**What is being asked:**
A stretch of the entries below is to be set down exactly, running from the line with "This screenshot has width=1224, height=560." through the line with "Given: Toggle the favorite", both included, and no other line.

**Supplied data:**
———

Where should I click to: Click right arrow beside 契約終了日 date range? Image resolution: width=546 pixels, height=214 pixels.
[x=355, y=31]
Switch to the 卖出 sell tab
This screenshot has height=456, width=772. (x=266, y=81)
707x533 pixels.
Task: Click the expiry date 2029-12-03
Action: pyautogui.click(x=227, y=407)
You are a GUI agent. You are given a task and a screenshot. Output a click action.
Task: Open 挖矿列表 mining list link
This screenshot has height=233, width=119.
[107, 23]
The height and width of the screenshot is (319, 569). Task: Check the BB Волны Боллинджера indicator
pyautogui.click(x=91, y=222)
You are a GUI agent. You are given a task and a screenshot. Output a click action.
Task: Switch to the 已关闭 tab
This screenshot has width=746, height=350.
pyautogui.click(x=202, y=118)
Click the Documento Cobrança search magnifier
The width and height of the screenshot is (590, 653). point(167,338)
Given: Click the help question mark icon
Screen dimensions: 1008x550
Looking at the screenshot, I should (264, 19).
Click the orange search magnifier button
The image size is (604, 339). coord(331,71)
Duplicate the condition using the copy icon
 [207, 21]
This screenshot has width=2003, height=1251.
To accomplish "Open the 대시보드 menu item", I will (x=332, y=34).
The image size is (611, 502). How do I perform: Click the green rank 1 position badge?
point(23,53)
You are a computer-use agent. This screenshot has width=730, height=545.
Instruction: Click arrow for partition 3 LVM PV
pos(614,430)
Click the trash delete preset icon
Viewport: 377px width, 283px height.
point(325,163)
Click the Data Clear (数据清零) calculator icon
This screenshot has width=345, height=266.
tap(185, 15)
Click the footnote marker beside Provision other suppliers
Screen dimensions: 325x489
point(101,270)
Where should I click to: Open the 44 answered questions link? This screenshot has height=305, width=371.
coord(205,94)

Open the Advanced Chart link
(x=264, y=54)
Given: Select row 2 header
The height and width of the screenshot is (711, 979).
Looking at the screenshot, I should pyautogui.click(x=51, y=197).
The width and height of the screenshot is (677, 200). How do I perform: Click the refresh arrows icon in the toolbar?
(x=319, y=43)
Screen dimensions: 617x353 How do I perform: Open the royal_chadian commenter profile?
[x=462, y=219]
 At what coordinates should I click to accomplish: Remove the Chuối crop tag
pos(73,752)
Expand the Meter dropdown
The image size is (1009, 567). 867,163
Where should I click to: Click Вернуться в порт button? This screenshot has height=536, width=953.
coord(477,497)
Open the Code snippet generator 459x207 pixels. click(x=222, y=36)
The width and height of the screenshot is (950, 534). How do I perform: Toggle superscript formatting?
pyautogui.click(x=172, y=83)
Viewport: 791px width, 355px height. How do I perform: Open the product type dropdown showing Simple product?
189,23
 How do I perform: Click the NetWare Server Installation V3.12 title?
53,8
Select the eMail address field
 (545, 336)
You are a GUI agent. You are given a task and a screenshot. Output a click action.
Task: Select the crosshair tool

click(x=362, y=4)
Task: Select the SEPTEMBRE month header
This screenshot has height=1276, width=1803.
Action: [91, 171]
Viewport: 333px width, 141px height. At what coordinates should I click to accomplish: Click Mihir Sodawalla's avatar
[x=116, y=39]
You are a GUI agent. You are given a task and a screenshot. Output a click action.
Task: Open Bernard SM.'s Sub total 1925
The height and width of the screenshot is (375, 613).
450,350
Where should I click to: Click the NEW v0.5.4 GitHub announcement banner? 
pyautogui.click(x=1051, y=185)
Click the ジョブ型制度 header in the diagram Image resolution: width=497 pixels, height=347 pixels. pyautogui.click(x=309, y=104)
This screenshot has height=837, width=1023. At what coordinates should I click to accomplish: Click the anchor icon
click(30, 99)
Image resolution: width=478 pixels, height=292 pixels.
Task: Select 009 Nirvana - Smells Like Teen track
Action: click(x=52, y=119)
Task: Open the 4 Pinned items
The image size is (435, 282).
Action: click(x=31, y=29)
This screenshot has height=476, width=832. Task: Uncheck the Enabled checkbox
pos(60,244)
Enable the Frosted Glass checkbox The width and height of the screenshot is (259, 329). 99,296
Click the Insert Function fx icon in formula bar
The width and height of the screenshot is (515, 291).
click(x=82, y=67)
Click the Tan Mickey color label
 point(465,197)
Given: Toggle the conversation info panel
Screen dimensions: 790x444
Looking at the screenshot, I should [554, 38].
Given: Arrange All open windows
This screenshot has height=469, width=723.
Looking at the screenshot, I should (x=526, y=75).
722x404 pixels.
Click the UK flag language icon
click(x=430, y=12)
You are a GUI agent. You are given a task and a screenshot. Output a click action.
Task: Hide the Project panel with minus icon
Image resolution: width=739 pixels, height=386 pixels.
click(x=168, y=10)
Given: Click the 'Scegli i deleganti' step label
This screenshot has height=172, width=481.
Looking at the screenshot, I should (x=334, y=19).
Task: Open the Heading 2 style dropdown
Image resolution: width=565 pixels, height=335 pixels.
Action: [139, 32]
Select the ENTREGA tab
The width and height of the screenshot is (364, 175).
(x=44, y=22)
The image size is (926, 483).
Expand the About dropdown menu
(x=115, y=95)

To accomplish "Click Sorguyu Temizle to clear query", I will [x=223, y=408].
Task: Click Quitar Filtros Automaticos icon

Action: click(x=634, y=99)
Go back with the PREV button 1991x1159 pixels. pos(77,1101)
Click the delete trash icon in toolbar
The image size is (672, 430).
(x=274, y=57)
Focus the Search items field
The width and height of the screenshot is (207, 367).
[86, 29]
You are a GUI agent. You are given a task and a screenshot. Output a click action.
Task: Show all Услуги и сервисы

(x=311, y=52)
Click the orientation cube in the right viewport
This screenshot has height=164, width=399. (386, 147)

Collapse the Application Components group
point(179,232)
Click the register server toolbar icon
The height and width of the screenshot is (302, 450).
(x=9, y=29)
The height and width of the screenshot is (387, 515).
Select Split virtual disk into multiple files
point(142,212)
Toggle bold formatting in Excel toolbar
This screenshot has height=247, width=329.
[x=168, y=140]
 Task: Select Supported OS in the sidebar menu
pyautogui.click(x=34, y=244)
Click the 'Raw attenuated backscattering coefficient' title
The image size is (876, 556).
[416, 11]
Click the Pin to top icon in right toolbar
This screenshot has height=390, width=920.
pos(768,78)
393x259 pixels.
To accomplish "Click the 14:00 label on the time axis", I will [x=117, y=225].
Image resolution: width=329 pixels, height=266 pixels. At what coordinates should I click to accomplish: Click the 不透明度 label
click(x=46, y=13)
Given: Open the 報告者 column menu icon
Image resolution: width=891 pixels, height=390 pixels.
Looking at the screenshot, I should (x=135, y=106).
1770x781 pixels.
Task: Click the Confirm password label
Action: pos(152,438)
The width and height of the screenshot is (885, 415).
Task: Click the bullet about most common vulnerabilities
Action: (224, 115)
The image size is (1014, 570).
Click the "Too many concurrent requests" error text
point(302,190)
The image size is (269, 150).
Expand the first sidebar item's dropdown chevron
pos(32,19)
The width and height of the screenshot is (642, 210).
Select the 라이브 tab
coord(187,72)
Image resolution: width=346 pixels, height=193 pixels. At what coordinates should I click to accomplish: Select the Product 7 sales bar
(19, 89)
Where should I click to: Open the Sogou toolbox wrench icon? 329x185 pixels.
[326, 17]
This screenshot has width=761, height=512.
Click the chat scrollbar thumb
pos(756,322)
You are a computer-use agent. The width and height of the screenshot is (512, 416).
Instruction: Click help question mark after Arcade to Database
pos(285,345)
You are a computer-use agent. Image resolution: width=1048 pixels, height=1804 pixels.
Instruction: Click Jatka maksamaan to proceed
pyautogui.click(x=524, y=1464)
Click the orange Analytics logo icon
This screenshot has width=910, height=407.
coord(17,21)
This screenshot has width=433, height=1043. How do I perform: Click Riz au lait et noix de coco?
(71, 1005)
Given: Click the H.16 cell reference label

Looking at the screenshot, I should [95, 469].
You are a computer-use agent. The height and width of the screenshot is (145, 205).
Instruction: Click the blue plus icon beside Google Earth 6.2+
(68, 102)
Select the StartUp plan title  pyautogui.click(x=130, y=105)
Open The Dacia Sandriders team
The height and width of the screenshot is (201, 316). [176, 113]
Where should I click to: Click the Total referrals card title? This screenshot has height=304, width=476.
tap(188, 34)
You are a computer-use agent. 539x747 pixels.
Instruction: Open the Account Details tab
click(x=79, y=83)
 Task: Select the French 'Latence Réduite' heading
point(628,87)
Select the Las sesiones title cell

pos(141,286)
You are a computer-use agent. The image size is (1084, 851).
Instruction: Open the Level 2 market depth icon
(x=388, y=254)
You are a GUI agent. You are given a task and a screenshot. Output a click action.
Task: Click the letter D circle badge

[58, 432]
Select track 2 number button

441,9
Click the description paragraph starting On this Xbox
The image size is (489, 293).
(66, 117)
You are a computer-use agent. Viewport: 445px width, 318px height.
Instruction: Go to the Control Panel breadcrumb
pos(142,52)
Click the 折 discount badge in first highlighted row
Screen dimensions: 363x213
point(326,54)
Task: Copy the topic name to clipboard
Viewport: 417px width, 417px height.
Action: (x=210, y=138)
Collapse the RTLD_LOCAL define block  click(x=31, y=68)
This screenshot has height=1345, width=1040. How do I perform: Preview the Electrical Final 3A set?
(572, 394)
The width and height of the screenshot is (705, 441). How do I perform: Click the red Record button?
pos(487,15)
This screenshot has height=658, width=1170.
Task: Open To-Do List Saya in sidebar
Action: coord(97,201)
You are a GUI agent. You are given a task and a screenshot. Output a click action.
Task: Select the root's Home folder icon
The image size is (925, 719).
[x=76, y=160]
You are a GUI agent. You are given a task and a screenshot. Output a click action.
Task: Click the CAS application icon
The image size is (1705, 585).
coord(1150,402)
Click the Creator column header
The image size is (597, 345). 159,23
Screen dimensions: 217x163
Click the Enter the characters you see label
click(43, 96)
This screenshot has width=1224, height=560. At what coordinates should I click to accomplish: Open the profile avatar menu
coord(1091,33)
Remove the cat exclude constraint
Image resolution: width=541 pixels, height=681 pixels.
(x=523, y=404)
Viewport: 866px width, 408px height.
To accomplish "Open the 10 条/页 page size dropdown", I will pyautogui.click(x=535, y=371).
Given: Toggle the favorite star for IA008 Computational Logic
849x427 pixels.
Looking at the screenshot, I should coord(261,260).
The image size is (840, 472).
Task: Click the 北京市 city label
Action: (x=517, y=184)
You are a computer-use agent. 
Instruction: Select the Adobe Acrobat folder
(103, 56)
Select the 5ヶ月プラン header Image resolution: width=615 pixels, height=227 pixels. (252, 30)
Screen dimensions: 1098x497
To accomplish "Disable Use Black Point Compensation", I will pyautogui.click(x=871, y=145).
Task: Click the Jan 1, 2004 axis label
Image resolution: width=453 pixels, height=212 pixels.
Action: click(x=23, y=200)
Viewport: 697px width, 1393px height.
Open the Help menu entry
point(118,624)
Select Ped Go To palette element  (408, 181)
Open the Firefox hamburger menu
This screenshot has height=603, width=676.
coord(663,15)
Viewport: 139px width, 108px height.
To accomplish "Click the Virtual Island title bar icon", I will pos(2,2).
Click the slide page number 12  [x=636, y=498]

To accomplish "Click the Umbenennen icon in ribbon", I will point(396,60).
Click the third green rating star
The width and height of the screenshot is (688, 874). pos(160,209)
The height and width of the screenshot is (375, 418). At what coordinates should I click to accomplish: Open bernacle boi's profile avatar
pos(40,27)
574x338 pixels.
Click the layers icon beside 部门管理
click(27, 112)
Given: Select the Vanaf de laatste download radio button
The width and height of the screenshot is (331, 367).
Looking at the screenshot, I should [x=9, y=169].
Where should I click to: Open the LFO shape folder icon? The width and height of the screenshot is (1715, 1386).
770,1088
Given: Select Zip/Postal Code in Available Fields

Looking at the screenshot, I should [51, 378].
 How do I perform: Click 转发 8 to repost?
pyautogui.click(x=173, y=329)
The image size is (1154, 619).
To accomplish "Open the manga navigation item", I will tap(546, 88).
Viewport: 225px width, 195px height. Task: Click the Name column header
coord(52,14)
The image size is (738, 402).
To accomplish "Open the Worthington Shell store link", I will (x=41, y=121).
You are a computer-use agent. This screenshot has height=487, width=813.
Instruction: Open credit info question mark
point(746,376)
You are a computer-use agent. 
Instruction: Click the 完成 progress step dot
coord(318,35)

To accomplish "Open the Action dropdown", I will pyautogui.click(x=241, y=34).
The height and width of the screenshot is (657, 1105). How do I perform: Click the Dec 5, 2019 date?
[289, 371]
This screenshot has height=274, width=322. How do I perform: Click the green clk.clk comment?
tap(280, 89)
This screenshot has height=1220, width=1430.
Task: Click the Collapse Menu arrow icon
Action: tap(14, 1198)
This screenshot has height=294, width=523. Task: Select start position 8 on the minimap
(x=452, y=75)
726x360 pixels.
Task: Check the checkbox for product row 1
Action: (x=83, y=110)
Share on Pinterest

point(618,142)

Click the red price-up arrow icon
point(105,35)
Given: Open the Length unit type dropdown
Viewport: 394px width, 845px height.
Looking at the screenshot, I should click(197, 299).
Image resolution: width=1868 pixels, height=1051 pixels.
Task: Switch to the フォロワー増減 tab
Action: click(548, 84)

———

**Task answer:**
This screenshot has width=1224, height=560. At what coordinates should I click to accomplish: Open the profile avatar menu
coord(1091,33)
Remove the cat exclude constraint
Image resolution: width=541 pixels, height=681 pixels.
(x=523, y=404)
Viewport: 866px width, 408px height.
To accomplish "Open the 10 条/页 page size dropdown", I will pyautogui.click(x=535, y=371).
Given: Toggle the favorite star for IA008 Computational Logic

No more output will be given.